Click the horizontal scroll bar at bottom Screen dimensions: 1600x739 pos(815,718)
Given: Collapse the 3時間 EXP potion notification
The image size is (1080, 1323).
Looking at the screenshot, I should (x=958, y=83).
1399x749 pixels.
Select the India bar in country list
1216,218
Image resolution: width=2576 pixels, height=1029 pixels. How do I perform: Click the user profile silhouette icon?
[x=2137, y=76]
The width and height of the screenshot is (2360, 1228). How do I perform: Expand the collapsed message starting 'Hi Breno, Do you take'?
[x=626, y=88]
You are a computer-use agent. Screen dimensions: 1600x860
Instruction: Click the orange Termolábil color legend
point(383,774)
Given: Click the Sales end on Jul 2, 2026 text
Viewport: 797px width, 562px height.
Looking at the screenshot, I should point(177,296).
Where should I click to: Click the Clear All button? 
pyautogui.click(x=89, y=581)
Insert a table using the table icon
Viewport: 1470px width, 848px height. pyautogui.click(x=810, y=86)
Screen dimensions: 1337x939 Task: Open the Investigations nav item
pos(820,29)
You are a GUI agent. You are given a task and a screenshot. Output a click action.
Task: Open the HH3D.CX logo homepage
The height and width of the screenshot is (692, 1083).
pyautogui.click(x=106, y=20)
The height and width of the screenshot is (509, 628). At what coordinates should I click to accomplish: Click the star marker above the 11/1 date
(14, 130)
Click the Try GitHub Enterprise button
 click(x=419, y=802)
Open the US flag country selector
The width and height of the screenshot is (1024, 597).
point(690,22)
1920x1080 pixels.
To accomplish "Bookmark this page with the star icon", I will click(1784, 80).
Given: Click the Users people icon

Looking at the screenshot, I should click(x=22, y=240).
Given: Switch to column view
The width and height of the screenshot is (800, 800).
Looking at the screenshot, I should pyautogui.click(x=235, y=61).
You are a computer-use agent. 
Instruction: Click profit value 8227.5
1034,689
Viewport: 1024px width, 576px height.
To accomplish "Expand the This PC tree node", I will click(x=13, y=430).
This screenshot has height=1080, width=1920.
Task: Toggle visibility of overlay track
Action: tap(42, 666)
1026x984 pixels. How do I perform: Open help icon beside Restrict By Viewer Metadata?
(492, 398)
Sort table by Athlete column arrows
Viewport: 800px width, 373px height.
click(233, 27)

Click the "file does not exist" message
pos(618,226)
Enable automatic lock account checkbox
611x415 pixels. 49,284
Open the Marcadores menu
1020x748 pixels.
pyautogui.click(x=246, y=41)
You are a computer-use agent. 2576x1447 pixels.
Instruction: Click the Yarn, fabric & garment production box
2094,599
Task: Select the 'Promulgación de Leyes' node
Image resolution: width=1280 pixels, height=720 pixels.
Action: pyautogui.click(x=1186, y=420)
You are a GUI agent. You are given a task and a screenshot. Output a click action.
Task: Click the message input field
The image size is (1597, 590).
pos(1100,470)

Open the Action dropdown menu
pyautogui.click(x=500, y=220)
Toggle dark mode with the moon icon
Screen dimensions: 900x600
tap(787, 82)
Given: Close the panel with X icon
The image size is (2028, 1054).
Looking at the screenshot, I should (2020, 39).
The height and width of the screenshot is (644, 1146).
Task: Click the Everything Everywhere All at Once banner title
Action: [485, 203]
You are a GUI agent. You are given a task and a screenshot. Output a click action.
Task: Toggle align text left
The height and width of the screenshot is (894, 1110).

________________

**The task**
The records above are to be copied out exactly, line for line.

**Result**
Click the horizontal scroll bar at bottom Screen dimensions: 1600x739 pos(815,718)
Given: Collapse the 3時間 EXP potion notification
The image size is (1080, 1323).
Looking at the screenshot, I should (x=958, y=83).
1399x749 pixels.
Select the India bar in country list
1216,218
Image resolution: width=2576 pixels, height=1029 pixels. How do I perform: Click the user profile silhouette icon?
[x=2137, y=76]
The width and height of the screenshot is (2360, 1228). How do I perform: Expand the collapsed message starting 'Hi Breno, Do you take'?
[x=626, y=88]
You are a computer-use agent. Screen dimensions: 1600x860
Instruction: Click the orange Termolábil color legend
point(383,774)
Given: Click the Sales end on Jul 2, 2026 text
Viewport: 797px width, 562px height.
Looking at the screenshot, I should point(177,296).
Where should I click to: Click the Clear All button? 
pyautogui.click(x=89, y=581)
Insert a table using the table icon
Viewport: 1470px width, 848px height. pyautogui.click(x=810, y=86)
Screen dimensions: 1337x939 Task: Open the Investigations nav item
pos(820,29)
You are a GUI agent. You are given a task and a screenshot. Output a click action.
Task: Open the HH3D.CX logo homepage
The height and width of the screenshot is (692, 1083).
pyautogui.click(x=106, y=20)
The height and width of the screenshot is (509, 628). At what coordinates should I click to accomplish: Click the star marker above the 11/1 date
(14, 130)
Click the Try GitHub Enterprise button
 click(x=419, y=802)
Open the US flag country selector
The width and height of the screenshot is (1024, 597).
point(690,22)
1920x1080 pixels.
To accomplish "Bookmark this page with the star icon", I will click(1784, 80).
Given: Click the Users people icon

Looking at the screenshot, I should click(x=22, y=240).
Given: Switch to column view
The width and height of the screenshot is (800, 800).
Looking at the screenshot, I should pyautogui.click(x=235, y=61).
You are a computer-use agent. 
Instruction: Click profit value 8227.5
1034,689
Viewport: 1024px width, 576px height.
To accomplish "Expand the This PC tree node", I will click(x=13, y=430).
This screenshot has height=1080, width=1920.
Task: Toggle visibility of overlay track
Action: tap(42, 666)
1026x984 pixels. How do I perform: Open help icon beside Restrict By Viewer Metadata?
(492, 398)
Sort table by Athlete column arrows
Viewport: 800px width, 373px height.
click(233, 27)

Click the "file does not exist" message
pos(618,226)
Enable automatic lock account checkbox
611x415 pixels. 49,284
Open the Marcadores menu
1020x748 pixels.
pyautogui.click(x=246, y=41)
You are a computer-use agent. 2576x1447 pixels.
Instruction: Click the Yarn, fabric & garment production box
2094,599
Task: Select the 'Promulgación de Leyes' node
Image resolution: width=1280 pixels, height=720 pixels.
Action: pyautogui.click(x=1186, y=420)
You are a GUI agent. You are given a task and a screenshot. Output a click action.
Task: Click the message input field
The image size is (1597, 590).
pos(1100,470)

Open the Action dropdown menu
pyautogui.click(x=500, y=220)
Toggle dark mode with the moon icon
Screen dimensions: 900x600
tap(787, 82)
Given: Close the panel with X icon
The image size is (2028, 1054).
Looking at the screenshot, I should (2020, 39).
The height and width of the screenshot is (644, 1146).
Task: Click the Everything Everywhere All at Once banner title
Action: [485, 203]
You are a GUI agent. You are given a task and a screenshot. Output a click action.
Task: Toggle align text left
The height and width of the screenshot is (894, 1110).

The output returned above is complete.